太郎が52歳、ヨネスケが3歳、米蔵が1歳、ユリエが12歳とします。太郎の年齢が、ヨネスケと米蔵とユリエの年の和の2倍になるのは何年後ですか。 今後60年間、誰も死なないものとします。

答え

4年後

解法

ヨネスケ、米蔵、ユリエの年齢の和の2倍は \( ( 3 + 1 + 12 ) \times 2 = 32 \) で、 毎年 6 ずつ増えていきます。 これと太郎の年齢差が 0 になるときを考えます。

年齢差は \( 52 – 32 = 20 \) 歳で、 これが毎年 \( 6 – 1 = 5 \) 歳 ずつ縮まっていきます。

よって、年齢差が ゼロになるのは

\[ 20 – 5 = 4 \textrm{[年後]} \]

となります。

4年後、 太郎は 56歳 、 ヨネスケ は 7歳、米蔵は 5 歳、 ユリエは 16歳 なので、 太郎を除く 3人の年齢の和は 28歳となり、 2倍すると太郎の年齢に等しくなります。

問題

ぶたさんは13歳、うしさんは2歳、かめさんは60歳、つるさんは13歳です。ぶたさんとうしさんの年齢の和がかめさんとつるさんの年齢の差に等しくなるのは何年後ですか。

答え

16年後

解法

ぶたさんとうしさんの年齢の和は 15歳 で、 毎年 2ずつ増えていきます。 かめさんとつるさんの年齢差は 47歳で、 毎年一定です。

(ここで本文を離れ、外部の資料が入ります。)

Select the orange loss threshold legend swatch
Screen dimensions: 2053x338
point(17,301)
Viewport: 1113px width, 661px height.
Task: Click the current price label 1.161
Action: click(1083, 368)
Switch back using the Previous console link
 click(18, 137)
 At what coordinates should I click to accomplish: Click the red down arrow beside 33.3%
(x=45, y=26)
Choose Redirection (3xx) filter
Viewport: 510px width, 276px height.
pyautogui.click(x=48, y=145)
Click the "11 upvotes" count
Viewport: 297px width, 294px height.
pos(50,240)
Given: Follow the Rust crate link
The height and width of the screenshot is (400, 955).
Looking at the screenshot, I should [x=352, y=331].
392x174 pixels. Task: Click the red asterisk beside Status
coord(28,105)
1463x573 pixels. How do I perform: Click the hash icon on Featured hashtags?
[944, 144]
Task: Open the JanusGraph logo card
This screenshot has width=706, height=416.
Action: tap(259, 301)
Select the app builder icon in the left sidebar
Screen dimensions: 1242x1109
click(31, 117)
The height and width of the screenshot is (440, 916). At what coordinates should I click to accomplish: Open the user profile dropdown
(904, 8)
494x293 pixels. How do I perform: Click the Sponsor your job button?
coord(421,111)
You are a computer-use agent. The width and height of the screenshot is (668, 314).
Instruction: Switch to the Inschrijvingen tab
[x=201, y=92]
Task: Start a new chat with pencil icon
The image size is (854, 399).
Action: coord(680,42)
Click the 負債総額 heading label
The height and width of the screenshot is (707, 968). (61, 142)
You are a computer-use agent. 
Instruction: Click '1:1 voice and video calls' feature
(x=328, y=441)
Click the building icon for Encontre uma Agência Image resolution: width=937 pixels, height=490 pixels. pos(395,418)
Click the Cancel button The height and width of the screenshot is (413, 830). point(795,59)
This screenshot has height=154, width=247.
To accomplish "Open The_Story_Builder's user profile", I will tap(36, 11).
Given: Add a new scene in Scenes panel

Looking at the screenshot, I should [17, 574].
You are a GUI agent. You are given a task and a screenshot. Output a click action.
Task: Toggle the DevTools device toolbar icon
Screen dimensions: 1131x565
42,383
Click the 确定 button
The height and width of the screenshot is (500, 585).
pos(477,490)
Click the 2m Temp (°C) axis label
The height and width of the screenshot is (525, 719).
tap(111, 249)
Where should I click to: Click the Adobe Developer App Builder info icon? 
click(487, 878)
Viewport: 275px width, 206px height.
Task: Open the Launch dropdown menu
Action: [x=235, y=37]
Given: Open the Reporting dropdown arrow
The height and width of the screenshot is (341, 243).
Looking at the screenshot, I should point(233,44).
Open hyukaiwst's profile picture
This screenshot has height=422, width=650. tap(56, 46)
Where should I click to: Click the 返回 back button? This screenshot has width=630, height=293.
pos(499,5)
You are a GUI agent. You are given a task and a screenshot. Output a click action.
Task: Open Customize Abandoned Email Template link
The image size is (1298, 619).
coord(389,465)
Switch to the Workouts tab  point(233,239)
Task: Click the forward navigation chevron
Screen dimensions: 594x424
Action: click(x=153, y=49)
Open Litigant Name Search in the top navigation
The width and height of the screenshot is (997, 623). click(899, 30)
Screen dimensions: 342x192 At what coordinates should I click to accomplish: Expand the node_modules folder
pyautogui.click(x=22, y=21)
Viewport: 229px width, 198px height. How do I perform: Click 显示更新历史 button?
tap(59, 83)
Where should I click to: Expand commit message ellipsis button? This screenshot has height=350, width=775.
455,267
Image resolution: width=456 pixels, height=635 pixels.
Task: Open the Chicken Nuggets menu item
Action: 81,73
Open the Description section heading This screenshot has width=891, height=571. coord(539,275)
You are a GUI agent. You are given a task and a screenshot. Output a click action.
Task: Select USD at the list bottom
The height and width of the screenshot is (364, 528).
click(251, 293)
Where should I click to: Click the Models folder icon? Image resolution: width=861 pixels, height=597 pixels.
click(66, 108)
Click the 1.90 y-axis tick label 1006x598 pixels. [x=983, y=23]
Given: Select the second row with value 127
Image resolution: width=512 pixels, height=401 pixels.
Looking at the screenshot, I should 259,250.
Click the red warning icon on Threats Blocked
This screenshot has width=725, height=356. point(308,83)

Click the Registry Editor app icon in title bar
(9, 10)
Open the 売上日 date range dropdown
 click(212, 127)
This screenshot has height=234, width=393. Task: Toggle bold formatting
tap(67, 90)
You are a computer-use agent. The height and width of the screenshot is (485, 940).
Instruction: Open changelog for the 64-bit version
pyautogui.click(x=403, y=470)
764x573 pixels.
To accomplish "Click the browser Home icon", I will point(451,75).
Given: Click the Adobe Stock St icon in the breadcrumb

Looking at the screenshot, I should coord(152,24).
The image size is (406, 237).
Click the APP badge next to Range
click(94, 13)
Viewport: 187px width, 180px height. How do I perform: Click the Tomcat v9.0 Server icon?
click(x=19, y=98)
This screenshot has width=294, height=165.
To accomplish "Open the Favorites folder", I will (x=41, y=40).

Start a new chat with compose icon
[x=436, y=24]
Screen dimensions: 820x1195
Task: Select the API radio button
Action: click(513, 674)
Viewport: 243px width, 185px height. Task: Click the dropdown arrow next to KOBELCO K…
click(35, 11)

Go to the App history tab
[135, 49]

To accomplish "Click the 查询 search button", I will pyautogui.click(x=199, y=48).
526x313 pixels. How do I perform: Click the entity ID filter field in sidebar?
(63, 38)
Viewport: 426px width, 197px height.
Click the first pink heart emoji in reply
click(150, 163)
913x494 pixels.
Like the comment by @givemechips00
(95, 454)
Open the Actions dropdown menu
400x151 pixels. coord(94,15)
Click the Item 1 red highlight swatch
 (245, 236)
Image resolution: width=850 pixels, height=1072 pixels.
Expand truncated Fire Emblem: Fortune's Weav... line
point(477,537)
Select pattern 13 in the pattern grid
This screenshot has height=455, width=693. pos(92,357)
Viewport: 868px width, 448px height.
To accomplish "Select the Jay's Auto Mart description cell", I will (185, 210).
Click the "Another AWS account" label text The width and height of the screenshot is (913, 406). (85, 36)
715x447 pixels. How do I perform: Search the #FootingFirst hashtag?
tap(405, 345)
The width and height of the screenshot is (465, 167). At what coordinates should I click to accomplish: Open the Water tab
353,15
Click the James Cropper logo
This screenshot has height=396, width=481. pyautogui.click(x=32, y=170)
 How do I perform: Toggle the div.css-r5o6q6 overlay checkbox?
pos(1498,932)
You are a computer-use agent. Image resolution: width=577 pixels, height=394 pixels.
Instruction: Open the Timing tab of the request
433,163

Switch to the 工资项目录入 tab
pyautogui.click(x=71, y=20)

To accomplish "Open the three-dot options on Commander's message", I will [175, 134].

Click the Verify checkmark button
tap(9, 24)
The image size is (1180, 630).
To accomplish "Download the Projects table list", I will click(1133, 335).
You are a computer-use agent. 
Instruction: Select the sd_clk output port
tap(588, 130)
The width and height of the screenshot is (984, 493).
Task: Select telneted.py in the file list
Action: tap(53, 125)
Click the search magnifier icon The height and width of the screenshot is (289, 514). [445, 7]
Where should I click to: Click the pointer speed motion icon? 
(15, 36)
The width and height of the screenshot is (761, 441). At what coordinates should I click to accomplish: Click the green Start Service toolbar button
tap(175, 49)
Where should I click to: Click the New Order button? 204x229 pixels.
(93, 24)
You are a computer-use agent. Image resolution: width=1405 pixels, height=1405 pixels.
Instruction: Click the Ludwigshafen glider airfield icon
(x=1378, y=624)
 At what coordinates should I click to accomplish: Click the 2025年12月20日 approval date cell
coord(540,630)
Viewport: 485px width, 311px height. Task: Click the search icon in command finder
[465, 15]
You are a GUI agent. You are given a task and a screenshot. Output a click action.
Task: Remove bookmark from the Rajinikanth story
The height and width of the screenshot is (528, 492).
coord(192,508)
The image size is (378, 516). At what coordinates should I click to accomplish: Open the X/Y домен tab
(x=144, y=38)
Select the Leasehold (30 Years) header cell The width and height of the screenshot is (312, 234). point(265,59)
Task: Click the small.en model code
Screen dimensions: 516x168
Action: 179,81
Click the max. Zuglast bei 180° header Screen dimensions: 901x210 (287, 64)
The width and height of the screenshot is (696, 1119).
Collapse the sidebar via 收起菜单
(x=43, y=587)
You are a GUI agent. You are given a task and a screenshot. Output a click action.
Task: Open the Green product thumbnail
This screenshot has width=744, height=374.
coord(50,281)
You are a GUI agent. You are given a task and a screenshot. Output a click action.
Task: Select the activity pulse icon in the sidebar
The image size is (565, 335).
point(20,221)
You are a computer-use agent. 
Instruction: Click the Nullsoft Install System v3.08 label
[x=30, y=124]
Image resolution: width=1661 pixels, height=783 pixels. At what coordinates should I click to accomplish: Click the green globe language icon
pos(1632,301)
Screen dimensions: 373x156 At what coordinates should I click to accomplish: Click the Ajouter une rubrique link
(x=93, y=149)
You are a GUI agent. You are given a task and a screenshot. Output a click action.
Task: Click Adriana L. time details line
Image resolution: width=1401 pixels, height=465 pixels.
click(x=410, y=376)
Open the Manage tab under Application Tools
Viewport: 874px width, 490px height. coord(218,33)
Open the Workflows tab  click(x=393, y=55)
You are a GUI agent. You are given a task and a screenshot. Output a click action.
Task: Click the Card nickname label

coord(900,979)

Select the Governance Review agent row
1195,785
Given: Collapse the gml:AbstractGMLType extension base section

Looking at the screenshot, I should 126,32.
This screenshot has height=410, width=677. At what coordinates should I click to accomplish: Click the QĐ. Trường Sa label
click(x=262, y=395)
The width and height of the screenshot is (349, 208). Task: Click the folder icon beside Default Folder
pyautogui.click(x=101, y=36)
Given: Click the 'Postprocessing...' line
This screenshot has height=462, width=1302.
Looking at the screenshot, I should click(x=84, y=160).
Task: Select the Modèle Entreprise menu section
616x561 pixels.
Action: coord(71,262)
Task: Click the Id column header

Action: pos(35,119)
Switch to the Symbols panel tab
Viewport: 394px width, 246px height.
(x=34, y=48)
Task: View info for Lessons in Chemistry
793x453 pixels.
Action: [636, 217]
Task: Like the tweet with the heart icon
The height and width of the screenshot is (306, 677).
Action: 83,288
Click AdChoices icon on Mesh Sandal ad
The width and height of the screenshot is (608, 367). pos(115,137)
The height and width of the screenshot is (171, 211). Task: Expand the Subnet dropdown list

15歳になっている 年齢の和 が 年齢差 47歳になるのは、 その差 \( 47 – 15 = 32 \) がゼロになったときです。 差 32 は 毎年 2 ずつ減っていくので、 ゼロになるのは

\[ 32 \div 2 = 16 \textrm{[年後]} \]

です。

16年後、 ぶたさん 29歳、 うしさん 18歳 で年齢の和は 47歳 になります。

方程式で解く

例題を方程式を使って解いてみます。

解法

\( x \) 年後 に 父の年齢が子の年齢の3倍になるとします。 すると次の式が成り立ちます。

\begin{eqnarray}
23 + x & = & 3 ( 3 + x ) \\
& = & 9 + 3 x \\
2 x & = & 14 \\
x & = & 7
\end{eqnarray}

よって 答えは 7 年後 です。